A lawyer since 1992, she had an office in Garrett Street, in Lisbon. In 2006 she joined F. Castelo Branco & Associados, where she coordinated the Department of Public, Administrative and Environmental Law. She's also arbiter at Centro de Mediação, Peritagens e Arbitragens Voluntárias do Conselho Nacional de Profissões Liberais. She was a member of Conselho Superior da Magistratura (Superior Council of Magistracy, 2003–2005), of General Council of the Portuguese Bar Association (2002–2005) and of Superior Council of the Public Ministry (1999–2003). She's a member of the Association for the Advancement of Law and the Abraço Association (association of support to people with HIV/AIDS) along with Paula Policarpo, José Amaral Lopes and Margarida Martins.

==Political career ==
Paula Teixeira da Cruz is a member of Social Democratic Party since 1995. She was as councilwoman in Lisbon (1998–2002) and President of the Municipal Assembly of Lisbon (2005–2009).

She is vice-president of the National Committee of the Social Democratic Party under the leadership of Pedro Passos Coelho, position she also held between 2005 and 2006, under the leadership of Luís Marques Mendes.

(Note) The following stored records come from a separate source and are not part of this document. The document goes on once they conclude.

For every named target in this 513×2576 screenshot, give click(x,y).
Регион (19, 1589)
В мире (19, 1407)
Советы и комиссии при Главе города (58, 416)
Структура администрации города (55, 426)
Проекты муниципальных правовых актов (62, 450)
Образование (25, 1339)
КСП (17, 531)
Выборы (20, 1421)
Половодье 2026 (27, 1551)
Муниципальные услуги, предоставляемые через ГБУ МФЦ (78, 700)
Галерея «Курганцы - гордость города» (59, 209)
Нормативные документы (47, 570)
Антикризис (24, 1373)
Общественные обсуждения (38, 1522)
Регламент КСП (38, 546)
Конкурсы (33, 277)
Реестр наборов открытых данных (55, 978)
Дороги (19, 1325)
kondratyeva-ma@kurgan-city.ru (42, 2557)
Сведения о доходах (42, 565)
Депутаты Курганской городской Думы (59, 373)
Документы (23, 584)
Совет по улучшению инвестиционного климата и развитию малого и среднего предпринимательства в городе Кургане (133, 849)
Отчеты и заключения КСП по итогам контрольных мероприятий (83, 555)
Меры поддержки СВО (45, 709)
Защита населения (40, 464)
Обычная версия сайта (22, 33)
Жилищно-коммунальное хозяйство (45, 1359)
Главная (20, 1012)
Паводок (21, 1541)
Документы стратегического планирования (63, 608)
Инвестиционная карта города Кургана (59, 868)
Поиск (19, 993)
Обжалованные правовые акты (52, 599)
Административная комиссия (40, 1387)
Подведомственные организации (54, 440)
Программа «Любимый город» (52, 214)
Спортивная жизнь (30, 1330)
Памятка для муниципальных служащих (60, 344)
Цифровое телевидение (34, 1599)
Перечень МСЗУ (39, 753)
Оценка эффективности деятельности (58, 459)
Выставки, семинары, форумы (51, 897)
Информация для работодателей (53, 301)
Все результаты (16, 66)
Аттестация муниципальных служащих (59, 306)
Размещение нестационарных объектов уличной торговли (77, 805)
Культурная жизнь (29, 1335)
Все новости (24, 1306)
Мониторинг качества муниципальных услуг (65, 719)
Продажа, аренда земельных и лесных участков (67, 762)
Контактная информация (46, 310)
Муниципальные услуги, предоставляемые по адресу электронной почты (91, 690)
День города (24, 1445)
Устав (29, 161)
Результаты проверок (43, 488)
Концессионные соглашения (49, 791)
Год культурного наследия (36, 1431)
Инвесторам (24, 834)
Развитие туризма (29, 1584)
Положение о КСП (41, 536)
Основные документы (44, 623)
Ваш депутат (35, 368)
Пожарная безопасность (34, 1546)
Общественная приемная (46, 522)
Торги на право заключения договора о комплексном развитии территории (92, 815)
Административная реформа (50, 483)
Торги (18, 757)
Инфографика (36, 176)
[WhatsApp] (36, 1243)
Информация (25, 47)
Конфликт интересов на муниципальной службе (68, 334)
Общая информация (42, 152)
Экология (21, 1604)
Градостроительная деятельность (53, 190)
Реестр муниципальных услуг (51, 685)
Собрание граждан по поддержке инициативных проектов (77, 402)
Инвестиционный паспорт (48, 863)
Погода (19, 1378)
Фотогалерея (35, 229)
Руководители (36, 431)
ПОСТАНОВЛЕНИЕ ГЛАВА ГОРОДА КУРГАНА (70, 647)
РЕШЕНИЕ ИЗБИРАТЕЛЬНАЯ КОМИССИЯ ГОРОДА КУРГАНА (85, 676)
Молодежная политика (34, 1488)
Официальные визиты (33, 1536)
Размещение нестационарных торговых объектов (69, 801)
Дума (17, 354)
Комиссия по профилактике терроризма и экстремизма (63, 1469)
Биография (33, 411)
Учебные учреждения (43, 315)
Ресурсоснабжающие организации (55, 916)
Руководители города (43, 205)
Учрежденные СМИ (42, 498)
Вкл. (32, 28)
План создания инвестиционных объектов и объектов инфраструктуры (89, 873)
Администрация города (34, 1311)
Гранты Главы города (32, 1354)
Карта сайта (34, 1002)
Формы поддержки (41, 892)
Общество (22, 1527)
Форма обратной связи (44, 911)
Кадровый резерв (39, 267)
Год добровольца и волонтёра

After 2011 elections she was appointed Minister of Justice in the new coalition government.

==Personal life==
Paula Teixeira da Cruz is divorced since October 1, 2008, from the businessman and former CEO of Banco Comercial Português Paulo Teixeira Pinto, whom she married in 1984 and with whom she had a daughter, Catarina, born in 1984, and a son, Paulo Guilherme, born in 1986, who died on November 1, 2008.

She is a supporter of drug liberalization, same-sex marriage and same-sex adoption.